> Aim of the task: Please return every line below that contains the string "tweet".

> Collected data entries:
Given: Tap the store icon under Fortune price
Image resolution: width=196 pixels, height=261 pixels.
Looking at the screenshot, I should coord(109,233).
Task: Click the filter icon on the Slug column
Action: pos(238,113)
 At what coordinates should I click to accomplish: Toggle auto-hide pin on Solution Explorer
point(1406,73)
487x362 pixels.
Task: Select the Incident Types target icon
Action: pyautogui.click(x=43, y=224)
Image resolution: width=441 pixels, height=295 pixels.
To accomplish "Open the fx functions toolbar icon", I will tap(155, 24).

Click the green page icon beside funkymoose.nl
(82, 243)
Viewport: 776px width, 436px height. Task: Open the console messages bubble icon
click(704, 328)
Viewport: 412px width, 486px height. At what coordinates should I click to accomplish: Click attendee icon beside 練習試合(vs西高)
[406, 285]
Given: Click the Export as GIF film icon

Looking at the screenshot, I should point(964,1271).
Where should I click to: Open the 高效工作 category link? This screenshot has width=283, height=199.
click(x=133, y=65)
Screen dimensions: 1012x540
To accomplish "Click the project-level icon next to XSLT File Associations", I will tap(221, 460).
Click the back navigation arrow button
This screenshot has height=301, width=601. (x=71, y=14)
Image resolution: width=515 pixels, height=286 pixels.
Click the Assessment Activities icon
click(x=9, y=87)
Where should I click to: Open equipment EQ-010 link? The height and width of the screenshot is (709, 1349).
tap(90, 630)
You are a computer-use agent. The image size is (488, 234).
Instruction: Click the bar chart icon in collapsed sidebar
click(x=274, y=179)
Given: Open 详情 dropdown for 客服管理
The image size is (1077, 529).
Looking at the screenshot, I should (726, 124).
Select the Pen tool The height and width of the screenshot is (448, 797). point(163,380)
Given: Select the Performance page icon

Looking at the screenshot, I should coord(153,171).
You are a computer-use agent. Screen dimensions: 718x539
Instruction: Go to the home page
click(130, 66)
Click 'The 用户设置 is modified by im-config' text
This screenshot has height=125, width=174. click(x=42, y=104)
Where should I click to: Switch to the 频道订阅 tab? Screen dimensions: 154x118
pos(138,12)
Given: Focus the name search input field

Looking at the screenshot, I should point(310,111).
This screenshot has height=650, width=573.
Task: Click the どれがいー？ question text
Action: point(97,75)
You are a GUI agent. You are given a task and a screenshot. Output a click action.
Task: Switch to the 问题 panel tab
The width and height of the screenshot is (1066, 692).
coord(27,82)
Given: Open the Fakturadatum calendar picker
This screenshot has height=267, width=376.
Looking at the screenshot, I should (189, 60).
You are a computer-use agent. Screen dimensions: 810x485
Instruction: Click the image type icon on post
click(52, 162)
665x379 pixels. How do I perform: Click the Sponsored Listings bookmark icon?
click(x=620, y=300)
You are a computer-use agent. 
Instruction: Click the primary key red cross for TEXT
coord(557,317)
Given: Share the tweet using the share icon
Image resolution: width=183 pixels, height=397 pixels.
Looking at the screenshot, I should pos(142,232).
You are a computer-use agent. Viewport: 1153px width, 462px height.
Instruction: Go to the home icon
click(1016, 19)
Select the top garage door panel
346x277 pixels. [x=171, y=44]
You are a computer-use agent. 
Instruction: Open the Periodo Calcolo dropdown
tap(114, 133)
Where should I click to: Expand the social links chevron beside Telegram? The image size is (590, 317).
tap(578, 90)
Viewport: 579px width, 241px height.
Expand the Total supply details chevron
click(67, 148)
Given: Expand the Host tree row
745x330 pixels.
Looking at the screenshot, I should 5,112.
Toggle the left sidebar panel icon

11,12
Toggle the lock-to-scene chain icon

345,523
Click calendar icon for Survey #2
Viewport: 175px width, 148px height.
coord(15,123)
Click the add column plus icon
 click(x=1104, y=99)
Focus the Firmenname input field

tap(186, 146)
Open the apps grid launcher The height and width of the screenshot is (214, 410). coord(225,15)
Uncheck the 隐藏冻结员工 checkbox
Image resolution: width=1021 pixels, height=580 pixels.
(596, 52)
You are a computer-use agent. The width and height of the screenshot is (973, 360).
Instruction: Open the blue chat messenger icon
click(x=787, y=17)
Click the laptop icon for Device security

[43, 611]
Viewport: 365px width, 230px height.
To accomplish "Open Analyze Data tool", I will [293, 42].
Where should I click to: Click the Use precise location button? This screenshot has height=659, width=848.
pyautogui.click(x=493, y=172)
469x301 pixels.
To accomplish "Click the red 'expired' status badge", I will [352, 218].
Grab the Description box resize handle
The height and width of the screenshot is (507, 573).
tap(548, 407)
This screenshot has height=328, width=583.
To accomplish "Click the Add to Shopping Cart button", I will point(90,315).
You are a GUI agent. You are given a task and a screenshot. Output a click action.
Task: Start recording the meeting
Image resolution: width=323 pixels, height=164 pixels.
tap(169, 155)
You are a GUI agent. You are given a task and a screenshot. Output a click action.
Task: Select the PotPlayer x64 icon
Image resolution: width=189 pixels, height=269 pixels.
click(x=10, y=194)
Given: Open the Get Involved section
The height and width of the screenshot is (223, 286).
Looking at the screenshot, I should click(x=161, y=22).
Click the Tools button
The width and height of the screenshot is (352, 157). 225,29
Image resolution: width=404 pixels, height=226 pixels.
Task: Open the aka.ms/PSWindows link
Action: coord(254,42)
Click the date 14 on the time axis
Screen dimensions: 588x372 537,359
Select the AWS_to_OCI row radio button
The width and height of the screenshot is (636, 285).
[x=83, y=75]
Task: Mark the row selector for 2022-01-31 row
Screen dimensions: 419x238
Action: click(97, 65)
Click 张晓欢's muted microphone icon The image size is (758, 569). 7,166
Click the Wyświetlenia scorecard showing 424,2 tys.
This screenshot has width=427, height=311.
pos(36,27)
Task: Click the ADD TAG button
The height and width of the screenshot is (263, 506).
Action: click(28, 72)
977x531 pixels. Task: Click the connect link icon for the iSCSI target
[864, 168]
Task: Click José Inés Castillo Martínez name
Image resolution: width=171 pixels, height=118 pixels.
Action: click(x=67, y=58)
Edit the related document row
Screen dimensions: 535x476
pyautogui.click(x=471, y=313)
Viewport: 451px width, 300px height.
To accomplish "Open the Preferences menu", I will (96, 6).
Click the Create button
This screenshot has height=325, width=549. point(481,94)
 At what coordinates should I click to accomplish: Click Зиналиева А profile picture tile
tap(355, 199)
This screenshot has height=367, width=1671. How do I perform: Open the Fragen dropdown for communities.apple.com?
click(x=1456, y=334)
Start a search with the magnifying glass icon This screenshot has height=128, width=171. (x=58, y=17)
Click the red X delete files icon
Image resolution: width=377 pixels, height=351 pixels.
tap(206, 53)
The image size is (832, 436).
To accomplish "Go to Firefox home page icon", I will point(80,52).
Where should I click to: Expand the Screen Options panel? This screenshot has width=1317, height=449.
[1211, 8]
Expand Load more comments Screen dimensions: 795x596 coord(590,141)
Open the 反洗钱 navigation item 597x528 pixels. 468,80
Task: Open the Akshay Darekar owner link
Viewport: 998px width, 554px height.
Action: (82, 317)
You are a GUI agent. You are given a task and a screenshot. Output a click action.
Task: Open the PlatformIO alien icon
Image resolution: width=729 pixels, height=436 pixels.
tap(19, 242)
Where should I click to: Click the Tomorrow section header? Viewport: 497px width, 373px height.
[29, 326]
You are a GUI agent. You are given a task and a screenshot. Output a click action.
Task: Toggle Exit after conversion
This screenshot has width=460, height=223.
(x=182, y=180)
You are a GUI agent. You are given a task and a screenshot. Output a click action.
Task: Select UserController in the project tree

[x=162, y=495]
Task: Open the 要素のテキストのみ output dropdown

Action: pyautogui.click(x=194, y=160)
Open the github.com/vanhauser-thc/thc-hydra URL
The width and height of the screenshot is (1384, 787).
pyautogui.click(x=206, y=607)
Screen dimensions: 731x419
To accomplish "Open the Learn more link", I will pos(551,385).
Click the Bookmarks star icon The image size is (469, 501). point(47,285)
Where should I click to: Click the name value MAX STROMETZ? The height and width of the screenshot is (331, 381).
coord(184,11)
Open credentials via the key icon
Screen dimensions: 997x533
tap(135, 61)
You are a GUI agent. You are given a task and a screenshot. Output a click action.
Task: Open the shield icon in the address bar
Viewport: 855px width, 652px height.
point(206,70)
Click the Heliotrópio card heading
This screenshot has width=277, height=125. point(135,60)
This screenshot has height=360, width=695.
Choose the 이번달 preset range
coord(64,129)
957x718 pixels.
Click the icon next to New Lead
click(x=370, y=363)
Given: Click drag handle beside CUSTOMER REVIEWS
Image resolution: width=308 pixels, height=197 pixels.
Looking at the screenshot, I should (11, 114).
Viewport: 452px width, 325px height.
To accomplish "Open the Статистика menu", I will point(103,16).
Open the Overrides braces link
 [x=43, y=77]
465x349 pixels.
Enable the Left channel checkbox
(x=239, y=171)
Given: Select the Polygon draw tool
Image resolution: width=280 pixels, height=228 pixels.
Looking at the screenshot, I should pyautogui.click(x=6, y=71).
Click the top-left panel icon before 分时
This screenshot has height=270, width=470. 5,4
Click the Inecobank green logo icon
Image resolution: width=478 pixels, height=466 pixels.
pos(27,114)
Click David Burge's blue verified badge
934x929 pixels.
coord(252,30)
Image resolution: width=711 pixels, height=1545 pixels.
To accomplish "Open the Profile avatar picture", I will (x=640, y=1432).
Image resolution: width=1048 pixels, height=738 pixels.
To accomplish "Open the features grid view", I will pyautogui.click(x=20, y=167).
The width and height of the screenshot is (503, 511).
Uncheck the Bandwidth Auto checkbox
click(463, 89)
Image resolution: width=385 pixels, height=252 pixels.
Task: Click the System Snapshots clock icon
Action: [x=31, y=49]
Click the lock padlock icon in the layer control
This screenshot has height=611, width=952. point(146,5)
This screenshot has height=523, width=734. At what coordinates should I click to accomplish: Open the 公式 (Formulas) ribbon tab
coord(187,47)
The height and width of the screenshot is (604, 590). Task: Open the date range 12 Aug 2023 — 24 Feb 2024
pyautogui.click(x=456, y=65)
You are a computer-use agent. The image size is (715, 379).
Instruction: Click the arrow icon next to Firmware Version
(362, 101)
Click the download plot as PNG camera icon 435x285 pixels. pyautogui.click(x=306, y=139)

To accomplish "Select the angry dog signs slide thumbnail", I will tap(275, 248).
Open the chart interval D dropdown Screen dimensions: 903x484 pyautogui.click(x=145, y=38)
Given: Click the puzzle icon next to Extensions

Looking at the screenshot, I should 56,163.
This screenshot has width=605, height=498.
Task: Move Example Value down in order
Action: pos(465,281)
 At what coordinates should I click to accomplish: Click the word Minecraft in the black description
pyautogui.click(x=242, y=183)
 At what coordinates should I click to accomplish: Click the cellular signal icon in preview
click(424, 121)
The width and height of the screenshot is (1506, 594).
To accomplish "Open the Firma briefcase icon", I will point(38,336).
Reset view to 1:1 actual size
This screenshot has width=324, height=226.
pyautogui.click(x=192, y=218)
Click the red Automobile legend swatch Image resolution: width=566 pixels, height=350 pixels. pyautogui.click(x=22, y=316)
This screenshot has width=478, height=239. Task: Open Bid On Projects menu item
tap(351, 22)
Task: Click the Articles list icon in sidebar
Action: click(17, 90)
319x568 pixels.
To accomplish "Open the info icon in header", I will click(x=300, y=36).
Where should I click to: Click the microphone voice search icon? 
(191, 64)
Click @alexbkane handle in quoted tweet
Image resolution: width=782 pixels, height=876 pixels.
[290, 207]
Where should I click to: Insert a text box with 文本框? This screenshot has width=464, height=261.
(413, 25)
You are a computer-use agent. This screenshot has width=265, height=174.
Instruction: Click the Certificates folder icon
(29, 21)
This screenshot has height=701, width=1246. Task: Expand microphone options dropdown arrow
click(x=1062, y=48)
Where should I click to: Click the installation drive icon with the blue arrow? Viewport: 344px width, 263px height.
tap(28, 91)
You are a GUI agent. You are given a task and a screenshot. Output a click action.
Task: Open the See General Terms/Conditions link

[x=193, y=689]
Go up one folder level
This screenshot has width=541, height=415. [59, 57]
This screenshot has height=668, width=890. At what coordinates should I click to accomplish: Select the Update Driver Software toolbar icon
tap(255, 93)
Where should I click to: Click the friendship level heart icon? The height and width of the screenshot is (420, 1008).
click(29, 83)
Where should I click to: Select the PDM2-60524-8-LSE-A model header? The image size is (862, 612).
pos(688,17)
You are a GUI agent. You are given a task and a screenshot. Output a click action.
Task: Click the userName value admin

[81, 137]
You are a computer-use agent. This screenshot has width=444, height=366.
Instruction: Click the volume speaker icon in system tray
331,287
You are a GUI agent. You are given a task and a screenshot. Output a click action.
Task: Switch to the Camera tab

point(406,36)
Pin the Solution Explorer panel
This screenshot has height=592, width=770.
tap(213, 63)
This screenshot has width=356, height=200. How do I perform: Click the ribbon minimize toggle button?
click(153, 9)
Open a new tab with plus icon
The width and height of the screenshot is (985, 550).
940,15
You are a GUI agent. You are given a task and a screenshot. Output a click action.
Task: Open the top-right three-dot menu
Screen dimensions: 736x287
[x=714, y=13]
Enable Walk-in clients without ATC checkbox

> Solution below:
Given: Share the tweet using the share icon
Click @alexbkane handle in quoted tweet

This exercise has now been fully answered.